10 Unusual Facts About the Top Engineering Schools in 2018 main image

Discover the top engineering schools based on the QS World University Rankings by Subject 2020.

Published today, the QS World University Rankings by Subject 2018 include a ranking of the top 500 institutions around the world for the broad subject area of engineering and technology. If you’re interested in studying any of the various branches of engineering offered at university, it would be easy to just look at the top engineering school in this ranking and decide that’s where you want to study, but any of the top 10 would be a fantastic choice of study destination.

In this article, we’ll reveal the 10 top engineering schools in 2018, along with an unusual fact for each one. Alternatively, you can read more about studying engineering here, or view the full engineering ranking here.

10. Tsinghua University was founded on former Imperial gardens

Tsinghua University

Ranked 10th in the world for the broad subject area of engineering and technology, Tsinghua University is located in Beijing on the site of the former royal gardens of the Qing Dynasty, the last imperial dynasty of China (which ruled between 1644 and 1912).
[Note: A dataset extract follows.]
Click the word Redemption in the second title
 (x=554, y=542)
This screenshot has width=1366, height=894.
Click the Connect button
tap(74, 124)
It was originally founded as Tsinghua College in 1911 to serve as a preparatory college for students who would be sent by the government to study in the US. Tsinghua has retained many traditional Chinese buildings and landscaping, with Western style architecture mixed in, and is known for having one of the most beautiful campuses in the country.
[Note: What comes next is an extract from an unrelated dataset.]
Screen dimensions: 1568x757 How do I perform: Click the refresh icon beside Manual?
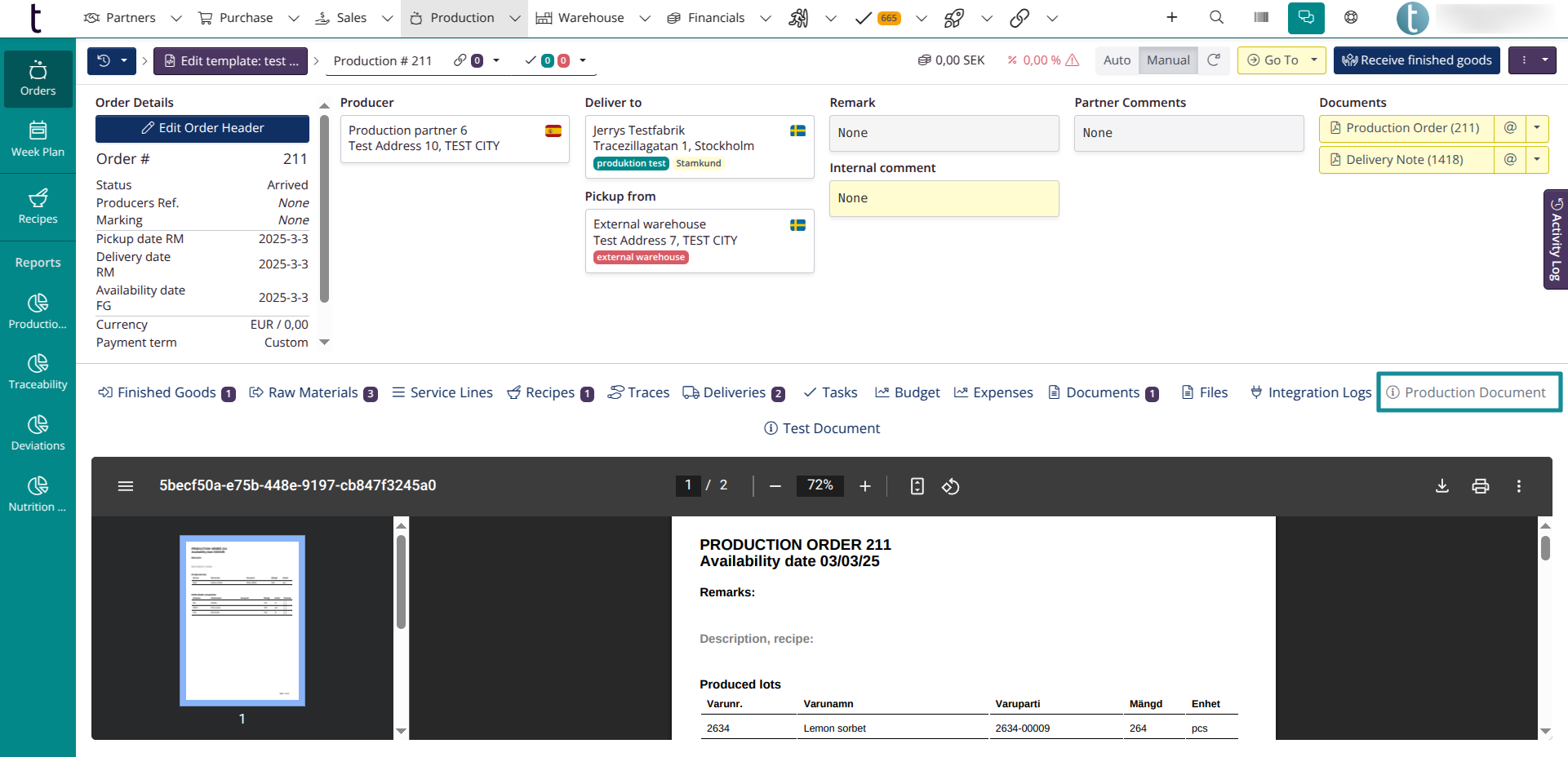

=8. You can get the Hogwarts experience at the University of Oxford with Formal Hall

Ranked joint eighth this year in the engineering ranking, one of the centuries-old traditions of the UK’s University of Oxford is Formal Hall. These events are formal dinners which occur once or twice a week, hosted by each college and usually costing around £10 to attend.
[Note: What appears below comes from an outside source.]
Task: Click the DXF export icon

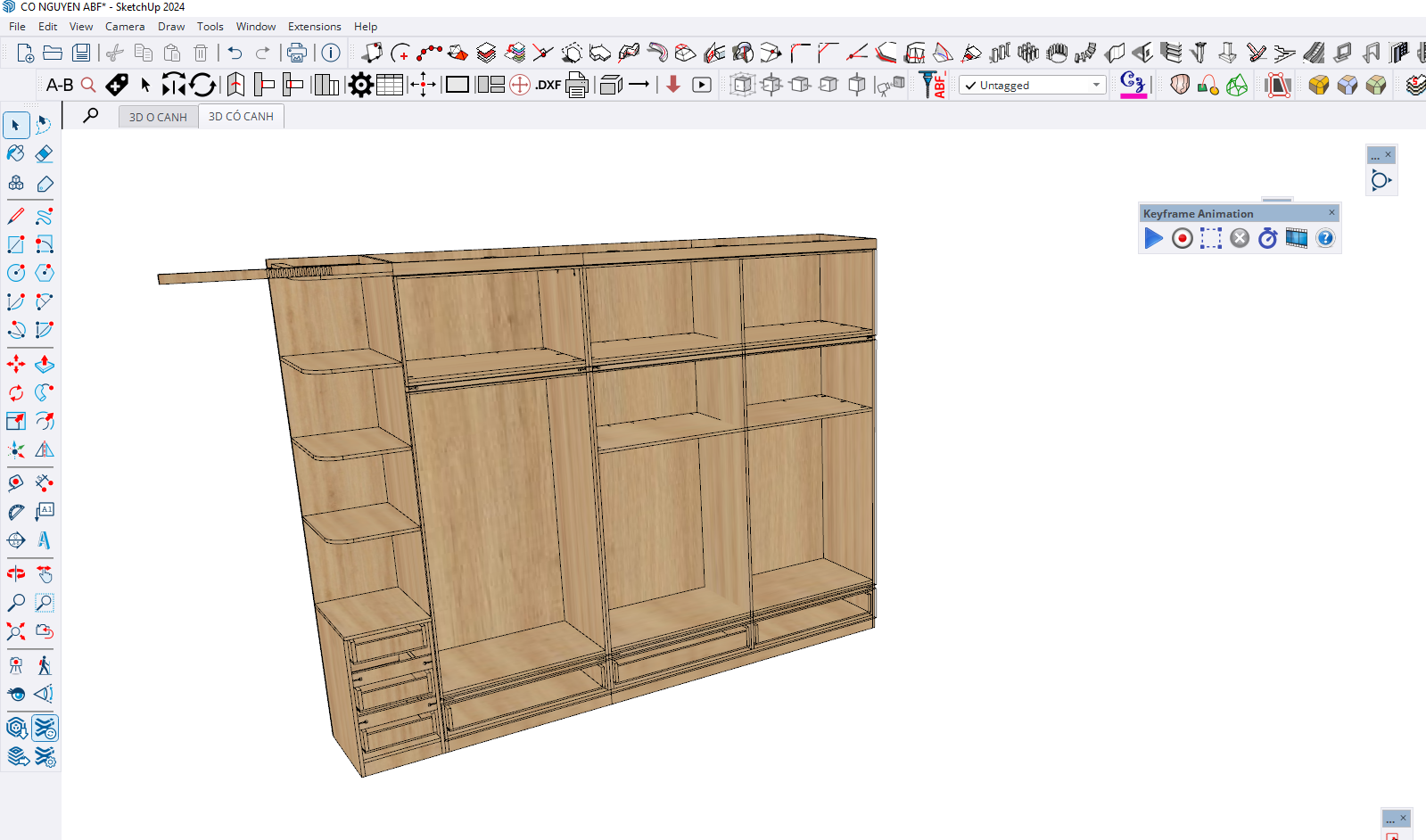Action: [548, 86]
Everyone usually wears full “sub fusc” (academic dress), which is also worn for your matriculation ceremony, examinations and graduation ceremony. Formal hall isn’t compulsory but does give you a great chance to meet students and tutors in your college, and gain a Hogwarts-esque experience from your surroundings (all that’s missing are floating candles). Harry Potter fans might also be interested in joining the university’s Harry Potter Society.

=8. The University of Tokyo has produced sweating robots

University of Tokyo

Sharing eight place with Oxford in our ranking of top engineering schools is the University of Tokyo. Japan itself has a long history of innovation in manufacturing increasingly high-tech robots, and researchers at the University of Tokyo’s Johou Systems Kougaku laboratory have managed to build two humanoid robots which can do push-ups, sit-ups and stretches just like humans. Intended to replicate the human body as much as possible, one of the robots can even sweat.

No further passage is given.